Veterbral Subluxation Complex Flashcards
Who was the first person to describe the vertebral subluxation complex?
Faye. Later published and developed by Dishman and then Lantz
What are the five components in Faye’s model?
Biomechanical.
Neurological.
Muscular.
Inflammatory.
Stress response.
What does vertebral subluxation complex describe?
The misalignment as well as connective tissues associated with joint.
What does subluxation complex contain?
Kinesiopathology.
Neuropathophysiology.
Myopathology.
Histopathology.
Vascular dysfunction.
Biochemical changes.
Kinesiopathology
Diseased motion such as hypo mobility, and hyper mobility and instability.
Includes degenerative changes.
Neuropathophysiology.
Reflex or compression based neural irritation that can potentially cause visceral, endocrine, and immune system changes.
Gillet Fixation Theory
Based on work of Henri Gillet who developed motion palpation and technique.
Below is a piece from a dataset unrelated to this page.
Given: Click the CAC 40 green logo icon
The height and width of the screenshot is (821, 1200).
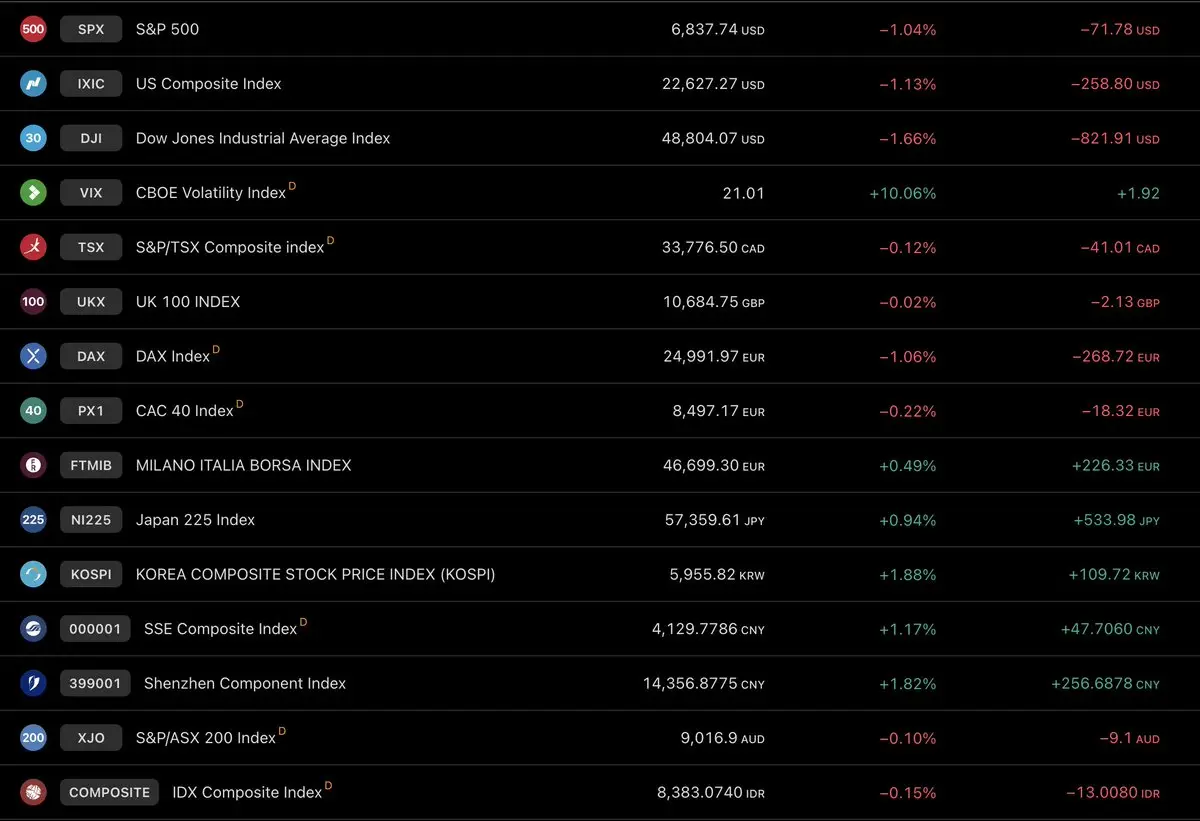Looking at the screenshot, I should [33, 411].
Categorizes fixations (restrictions) into types that are either partial (muscular and ligamentous) or total (bone)
Sustained stress on muscle fibers leads to:
Hypertonicity/spasm.
Joint restriction.
Ligamentous and soft tissue shortening.
Articular adhesions/fibrosis.
Impaired function and joint degeneration
Mennell Joint Dysfunction Theory
Developed by John Mennell MD manual therapist.
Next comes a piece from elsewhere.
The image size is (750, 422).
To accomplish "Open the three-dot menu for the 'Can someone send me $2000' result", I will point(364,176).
Developed series of concepts related to joint dysfunction, especially in peripheral joints.
According to Mennell, what is joint dysfunction?
The loss of joint play movement that cannot be recovered by action of voluntary muscles.
Northeast and MPI use what as basis for extremity joint technique?
Mennell Joint Dysfunction Theory
Articular acute motion segment blockage theory
Meniscoid bodies.
Loose bodies
Articular surface irregularities.
Synovial fluid changes.
Periarticular adhesions.
Acute motion segment blockage theory of discs?
Displaced disc fragment.
What is a loose body?
Foreign material within the joint such as a piece of articular cartilage, bone chip, piece of meniscus.
What are articular surface irregularities?
Roughened surfaces glide past and lock, probably most common in SI joint.
What are capsular/periarticular adhesions?
The result of long standing joint restriction. Manipulation. Tears adhesions.
Acute motion segment blockage theories cause?
Synovial tissue hyperplasia after injury and inflammation, decreased synovial fluid (often seen overlapping with osteoarthritis in older populations)
Disc herniation/intradiscal block?
Annular fiber disruption with nuclear migration into the tear (THINK SARAH’S JELLY DONUT THEORY)
Mechanical effects of manipulation?
Reversing mechanical dysfunction such as hypo mobility, misalignment, compensators.
Reversing or limiting soft tissue pathology such as fibrosis, adaptational shortening, and loss of flexibility/elasticity.
Early stages of manipulation?
Goal is to decrease pain and inflammation, prevent further injury, and promoting flexible healing and good alignment
Later stages of manipulation?
More aggressive treatment. Break up scar tissue formation and restore normal function within kinematic chain.
What do you need to make an adjustment?
Palpation of misalignment along with at least 1-2 other findings such as stiffness on a joint scan or localized tenderness
What are the most significant restrictions?
Demonstrable in more than one postural position.
Detected in more than one direction.
Qualitatively presents as hardest endfeel compared to other restrictions.
Pain exists during end feel analysis.
Reasons for hyper mobility?
Secondary adaptive compensations (lumbar cage).
Post macro trauma (shoulder dislocation).
Repetitive motions or repeated micro trauma (tendinitis).
Congenital (collagen weakness) such as marfan’s syndrome, Down’s syndrome, Ehlers Danlos syndrome.